Ninguém abre mão do poder depois que alcança

A política, em sua essência, deveria ser a arte do bem comum — o espaço em que os homens, guiados pela razão, buscam a justiça e a harmonia social. No entanto, o cenário político contemporâneo tem se tornado cada vez mais dominado por paixões desmedidas, discursos inflamados e a cólera disfarçada de virtude. Em tempos em que a indignação se converte em espetáculo e a ira em ferramenta de poder, torna-se urgente revisitar a filosofia clássica para compreender o que está em jogo quando a política se deixa dominar pela emoção e perde a razão.

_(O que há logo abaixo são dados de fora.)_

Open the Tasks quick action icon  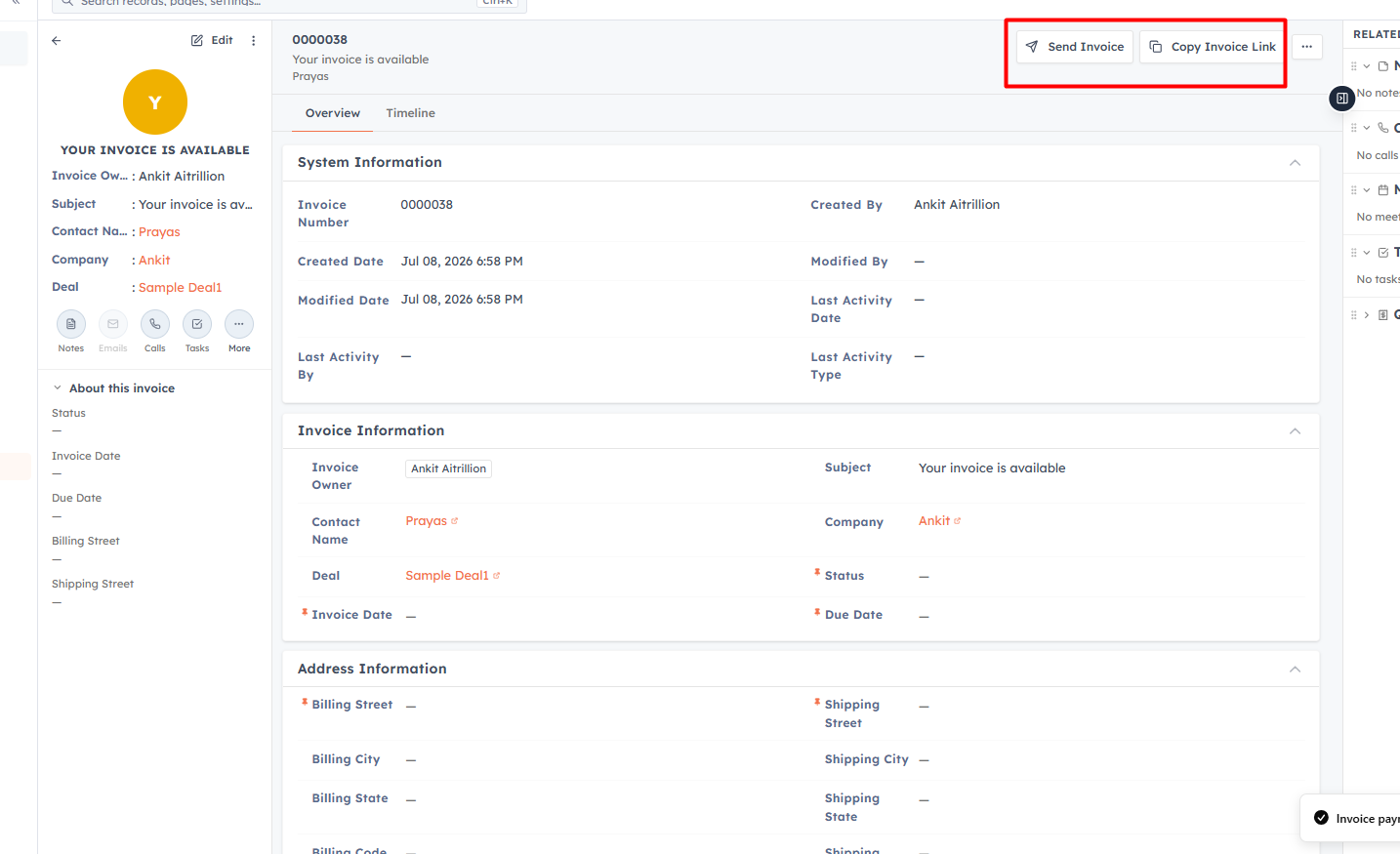pos(197,324)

Platão, em sua obra “A República”, descreve a alma humana dividida em três partes: a racional, a irascível (ou colérica) e a concupiscente. A parte racional busca a verdade; a concupiscente, os prazeres; e a colérica, a honra e a força. Quando essas dimensões estão em equilíbrio, a alma é justa. Mas, quando a cólera se sobrepõe à razão, o homem — e, por consequência, a política — tornam-se tirânicos.

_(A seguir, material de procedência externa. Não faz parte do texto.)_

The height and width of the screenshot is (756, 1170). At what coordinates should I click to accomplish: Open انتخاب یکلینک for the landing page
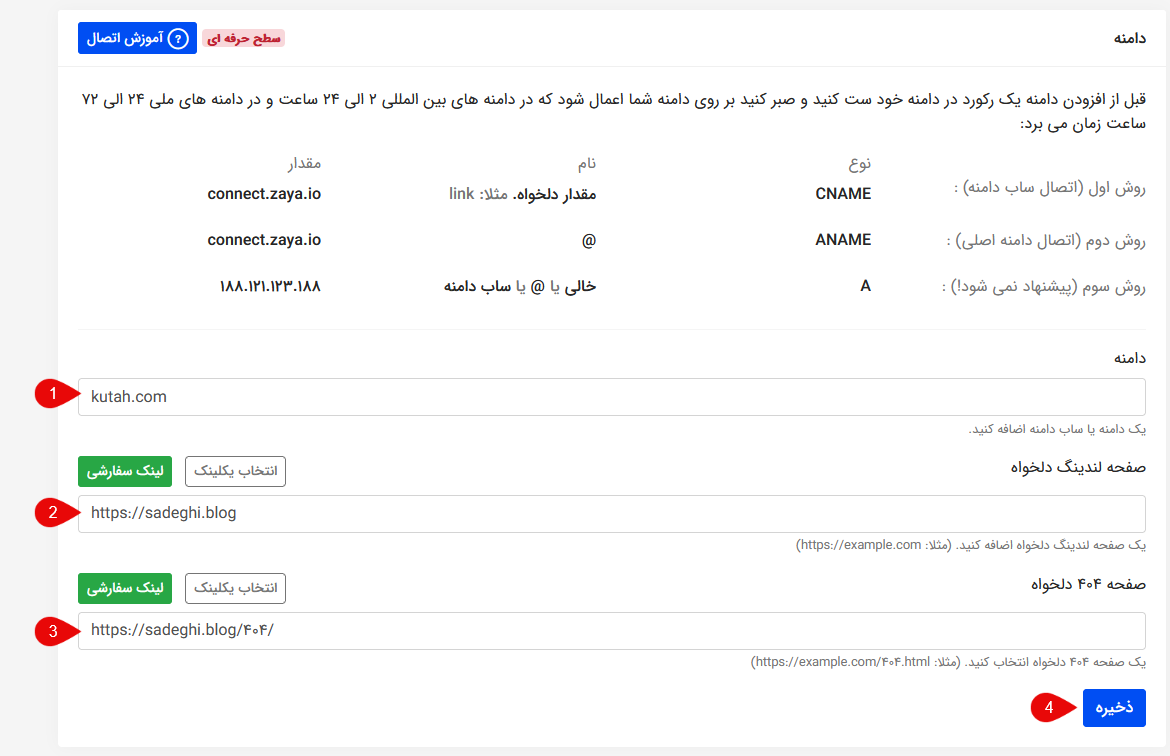(x=235, y=471)
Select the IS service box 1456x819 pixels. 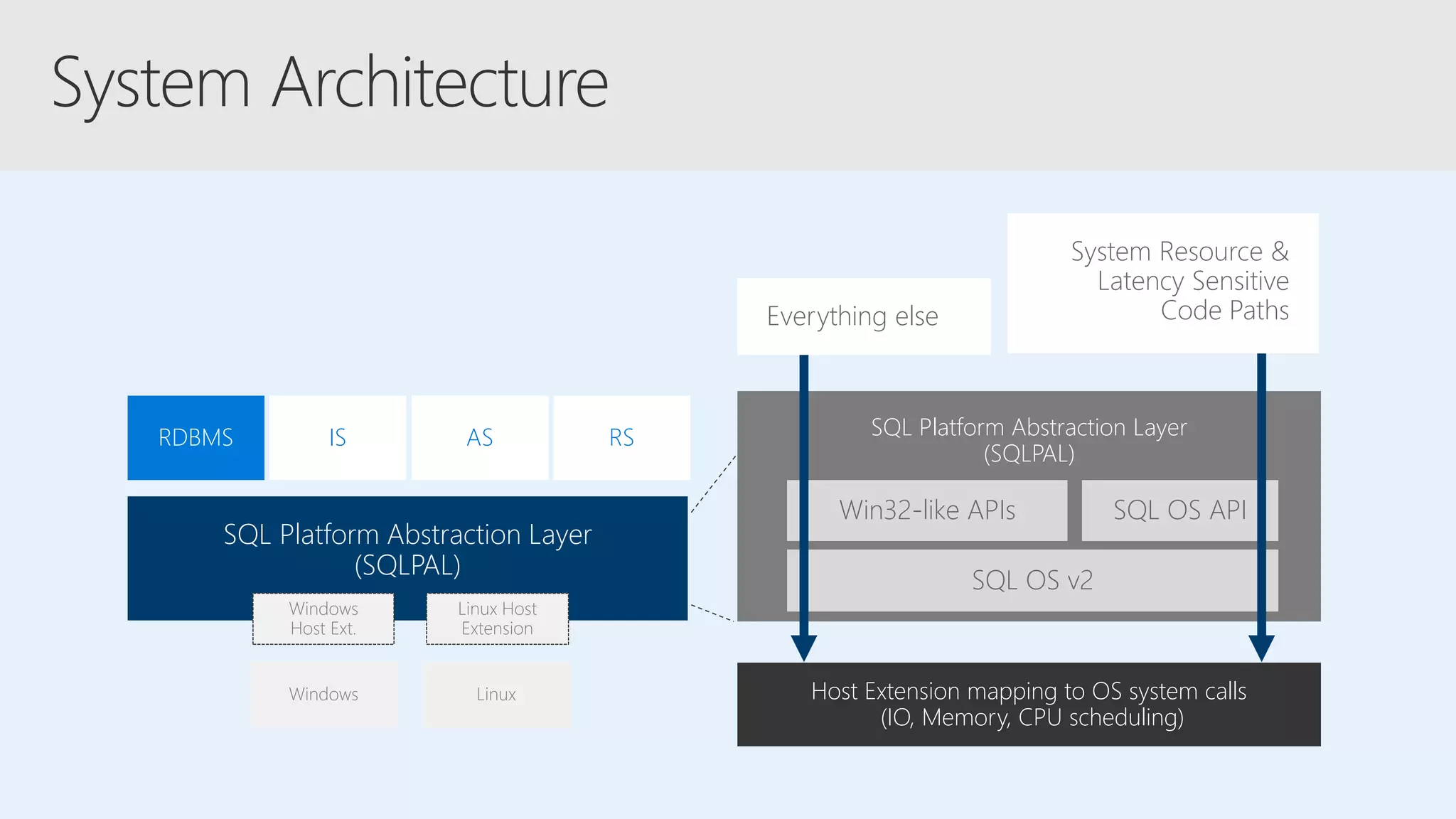[x=337, y=437]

A cólera, em seu sentido platônico, não é apenas a raiva passageira, mas a energia moral que impulsiona o homem a defender aquilo que acredita ser justo. Ela pode ser nobre quando subordinada à razão, mas torna-se destrutiva quando age sem sabedoria. No campo político, a cólera irracional manifesta-se nas polarizações extremas, nas ofensas travestidas de discurso moral e na incapacidade de diálogo entre os que pensam diferente.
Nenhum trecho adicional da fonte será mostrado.